Concernant les forces de l’ordre, c’est l'article L 2338-3 du Code de la Défense qui encadre la riposte à apporter face à des résistances ou face à des individus qui cherchent à s'échapper. Il permet notamment aux gendarmes de faire usage de leurs armes après sommations, ce qui n'est pas le cas des policiers. Ces derniers demandent que les mêmes règles soient appliquées aux deux forces.

Pourquoi maintenant ? Ce qui a mis le feu aux poudres, c’est la mise en examen d'un gardien de la paix mercredi pour "homicide volontaire". Il avait tué d'une balle dans le dos un multirécidiviste en fuite en Seine-Saint-Denis. Le fonctionnaire de 33 ans a été placé sous contrôle judiciaire avec interdiction d'exercer. Suite à cette mise en examen, environ 150 policiers ont improvisé une manifestation de soutien sur les Champs-Elysées, en signe de soutien à leur collègue. Ils disent "ne pas accepter qu'un juge d'instruction puisse qualifier un policier républicain de ‘meurtrier’ alors même qu'il se trouvait face à un individu dangereux".

Qu'en pensent les magistrats ? "Juridiquement, ça ne veut rien dire", analyse Marie-Blanche Régnier, secrétaire générale du syndicat de la Magistrature au sujet du droit à la présomption de légitime de défense. "Si on considère qu'à chaque fois qu'un policier fait feu, quelles que soient les circonstances, il a raison de le faire, ça revient à délivrer un permis de tuer.
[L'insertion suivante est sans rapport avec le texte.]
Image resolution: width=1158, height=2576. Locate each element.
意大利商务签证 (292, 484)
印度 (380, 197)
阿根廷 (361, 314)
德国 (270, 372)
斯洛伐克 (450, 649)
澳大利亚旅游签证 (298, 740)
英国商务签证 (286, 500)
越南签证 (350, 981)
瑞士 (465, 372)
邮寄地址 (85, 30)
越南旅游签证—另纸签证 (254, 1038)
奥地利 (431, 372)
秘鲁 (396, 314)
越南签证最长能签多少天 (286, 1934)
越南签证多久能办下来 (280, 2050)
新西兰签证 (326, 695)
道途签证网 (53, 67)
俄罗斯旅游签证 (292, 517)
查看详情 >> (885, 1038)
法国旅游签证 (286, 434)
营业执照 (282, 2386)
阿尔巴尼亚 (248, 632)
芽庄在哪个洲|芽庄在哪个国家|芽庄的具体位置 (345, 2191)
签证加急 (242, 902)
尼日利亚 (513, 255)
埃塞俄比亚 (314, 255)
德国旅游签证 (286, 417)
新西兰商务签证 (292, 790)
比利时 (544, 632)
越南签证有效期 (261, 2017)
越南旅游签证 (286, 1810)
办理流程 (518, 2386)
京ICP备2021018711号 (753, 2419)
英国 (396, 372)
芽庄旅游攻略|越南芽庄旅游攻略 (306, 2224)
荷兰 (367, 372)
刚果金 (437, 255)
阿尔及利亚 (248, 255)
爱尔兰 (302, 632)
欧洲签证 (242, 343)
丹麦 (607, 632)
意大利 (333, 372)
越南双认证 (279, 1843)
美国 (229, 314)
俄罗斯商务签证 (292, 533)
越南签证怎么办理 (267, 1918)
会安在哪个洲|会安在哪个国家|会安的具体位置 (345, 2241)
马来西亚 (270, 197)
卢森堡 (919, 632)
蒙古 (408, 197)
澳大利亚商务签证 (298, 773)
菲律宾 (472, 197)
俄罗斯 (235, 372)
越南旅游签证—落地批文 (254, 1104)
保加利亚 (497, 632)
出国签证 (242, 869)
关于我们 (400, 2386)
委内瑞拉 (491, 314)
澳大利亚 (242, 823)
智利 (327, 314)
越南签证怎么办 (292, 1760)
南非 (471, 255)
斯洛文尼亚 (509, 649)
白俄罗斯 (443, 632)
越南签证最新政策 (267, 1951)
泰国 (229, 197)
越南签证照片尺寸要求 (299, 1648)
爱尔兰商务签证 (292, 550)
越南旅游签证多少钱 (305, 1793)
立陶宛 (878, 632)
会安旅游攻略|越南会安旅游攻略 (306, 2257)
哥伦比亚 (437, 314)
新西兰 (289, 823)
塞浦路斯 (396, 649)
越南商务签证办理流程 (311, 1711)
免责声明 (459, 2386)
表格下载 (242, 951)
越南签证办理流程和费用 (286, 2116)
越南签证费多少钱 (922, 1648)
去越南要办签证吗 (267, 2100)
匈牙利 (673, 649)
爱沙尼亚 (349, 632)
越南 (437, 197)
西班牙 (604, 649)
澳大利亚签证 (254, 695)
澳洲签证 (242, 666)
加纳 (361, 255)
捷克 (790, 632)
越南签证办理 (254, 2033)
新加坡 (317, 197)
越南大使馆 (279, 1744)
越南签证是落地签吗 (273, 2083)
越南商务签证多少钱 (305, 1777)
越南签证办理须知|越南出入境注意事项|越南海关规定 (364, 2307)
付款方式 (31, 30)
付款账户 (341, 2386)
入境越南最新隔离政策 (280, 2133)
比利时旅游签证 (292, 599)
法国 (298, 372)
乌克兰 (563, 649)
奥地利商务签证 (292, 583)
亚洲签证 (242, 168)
Et cela, même chez les policiers, ce n'est pas acceptable", estime-t-elle au micro d'Europe 1 .

Quelles sont les réponses des candidats ? Nicolas Sarkozy et François Hollande ont adressé jeudi leur soutien aux policiers en colère suite à l’affaire de Bobigny. 

Nicolas Sarkozy s'est déclaré favorable à la "présomption de légitime défense" pour les policiers, une proposition déjà formulée par Marine Le Pen dans son programme présidentiel. Pour le président-candidat, "il doit y avoir une présomption de légitime défense car dans un état de droit, on ne peut pas mettre sur le même plan un policier dans l'exercice de ses fonctions et le délinquant dans l'exercice de ses fonctions à lui".

De son côté Claude Guéant a dit espérer jeudi "de tout coeur" un appel du parquet sur la qualification d'homicide volontaire retenue contre le policier dans cette affaire, en vain. En janvier dernier, le ministre de l'Intérieur Claude Guéant avait pourtant estimé que l'était actuel du droit représentait "un bon équilibre". "On ne peut pas donner aux policiers un permis de tirer", avait-il alors expliqué.

Pour sa part, François Hollande a affirmé jeudi à une délégation de policiers sa "compréhension par rapport à leur colère de voir leurs moyens réduits", dans un "travail qui peut les conduire à se mettre eux-mêmes en danger lorsqu'ils poursuivent des malfaiteurs qui sont prêts à tout". Il a aussi relevé qu'"en même temps, il y a l'indépendance de la justice".